Por la importancia que reviste, en donde fija su visión sobre el desempeño de la función electoral, a continuación, extraigo algunas partes del mensaje de la ex integrante del Consejo General del IETAM.
“Hoy comparezco respetuosamente ante ustedes con una convicción clara. La confianza en las instituciones no nace de lo que decimos, sino de lo que hacemos, nace de decisiones firmes, pero también sensibles y cercanas a la gente”, sostuvo GÓMEZ PUGA al inicio de su intervención.
“La democracia es una constante construcción que depende de instituciones sólidas, pero sobre todo inclusivas. Las instituciones dependen de la diversidad de las personas que las integran, pero fundamentalmente de su constante actuar con legalidad, con ética, con independencia y con amplio sentido de responsabilidad histórica”, agregó enseguida.
FRIDA DENISSE dijo que: “La función electoral no admite ambigüedades, no admite aspiraciones, opciones y simples narrativas. La imparcialidad es una obligación, la legalidad es un mandato y la integridad es un valor que se practica cotidianamente”.
Vino entonces la referencia a su estado natal: “Soy del estado de Tamaulipas y no lo digo solo como una referencia geográfica, sino como una identidad impregnada en los valores y en el actuar. Ser tamaulipeca implica conocer de primera mano los desafíos que enfrentan muchas regiones del país, contextos complejos, exigencias institucionales altas y una ciudadanía que demanda respuestas cercanas, claras, firmes y confiables. Ser tamaulipeca es construir cada día el país desde la frontera con trabajo y sacrificio y, desde esa realidad analizar, reflexionar y ejercer el voto con responsabilidad”.
GÓMEZ PUGA destacó que su “llegada al Instituto Nacional Electoral es un recordatorio de que la democracia se fortalece cuando se amplían los espacios, cuando se rompen inercias y cuando se reconoce que el talento y la capacidad no tienen origen geográfico, género ni condición, porque no todas las mujeres vivimos las mismas circunstancias ni enfrentamos las mismas barreras y esa, precisamente, ahí es donde las instituciones deben actuar sin simulaciones”.
Como Consejera, abordó el tema de la igualdad sustantiva “La democracia no será plena mientras existan barreras que impidan a las personas ejercer sus derechos en condiciones de igualdad.
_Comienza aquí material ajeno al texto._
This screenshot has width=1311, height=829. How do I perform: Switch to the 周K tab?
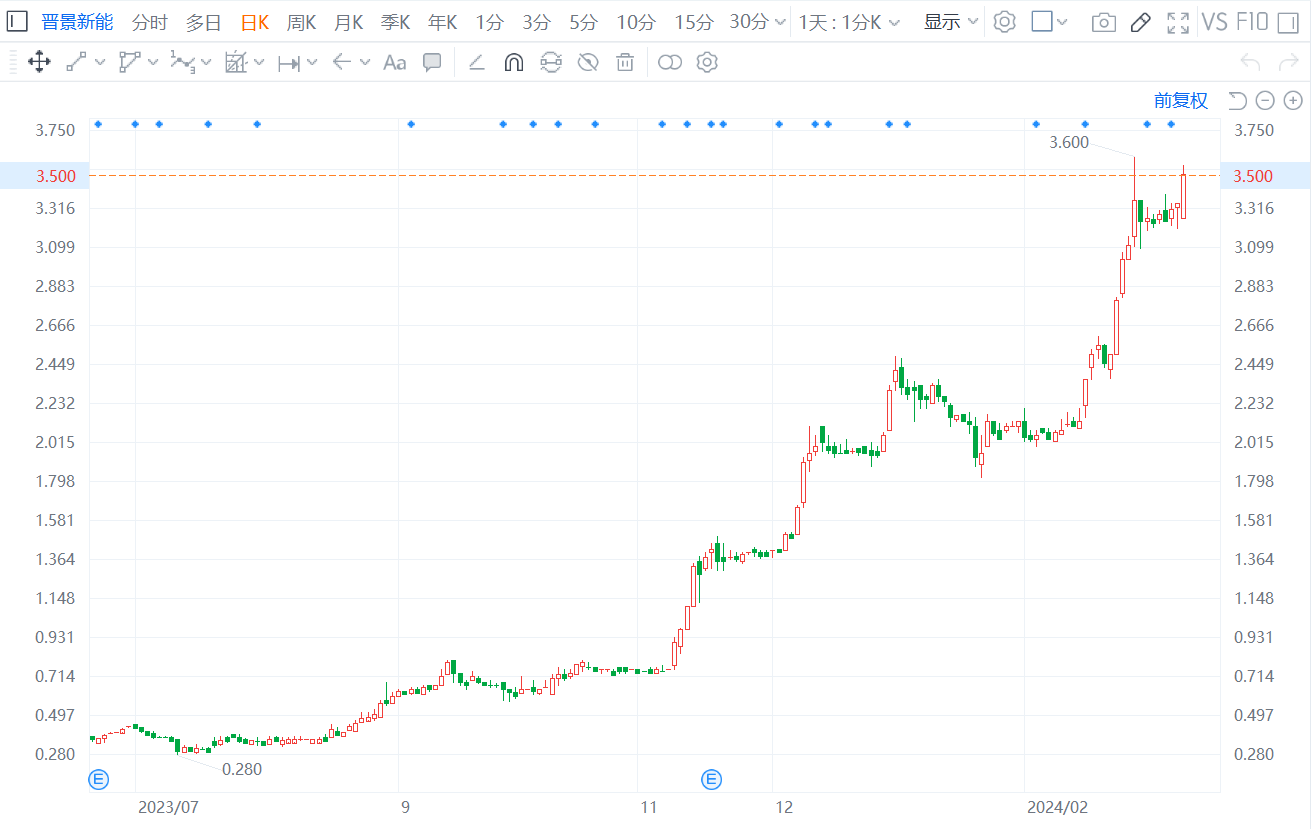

Por ello, mi compromiso no es solo con la paridad de género, sino con la inclusión real, con la igualdad sustantiva, esa que reconoce la diversidad de experiencias, de contextos, de realidades y de diversidad de vidas que existen en nuestro país”.
Por supuesto, no podía faltar en su discurso la referencia a la autonomía del INE: “Estoy convencida de que la fortaleza del Instituto Nacional Electoral radica en su capacidad de actuar con autonomía, pero también con responsabilidad; autonomía no como aislamiento, sino como garantía de decisiones libres de cualquier influencia indebida; responsabilidad no sólo frente a la ley, sino frente a la ciudadanía”.
Tampoco la cita obligada a las y los demás integrantes del Consejo General, ni al personal ejecutivo del Instituto: “A mis compañeros consejeras y consejeros, expreso mi disposición para construir desde el respeto y la deliberación decisiones que fortalezcan a esta institución. Al personal del Instituto Nacional Electoral, reconozco su labor y compromiso fundamentales para el funcionamiento de nuestro sistema electoral”.
A la ciudadanía le dijo que, su actuación estará guiada “por un principio inquebrantable: servir con integridad, porque es la única forma correcta que conozco para andar, dirigirme y dar resultados correctos”.
Finalmente, FRIDA DENISSE GÓMEZ PUGA, cerró su mensaje afirmando que, “la función electoral no se trata sólo de organizar elecciones, posee una profunda esencia humana; se trata de garantizar que la voluntad de las personas se respete, se trata de proteger la credibilidad de nuestras instituciones, que son el resultado de personas valientes y persistentes; y se trata sobre todo de honrar la palabra empeñada y la confianza pública”.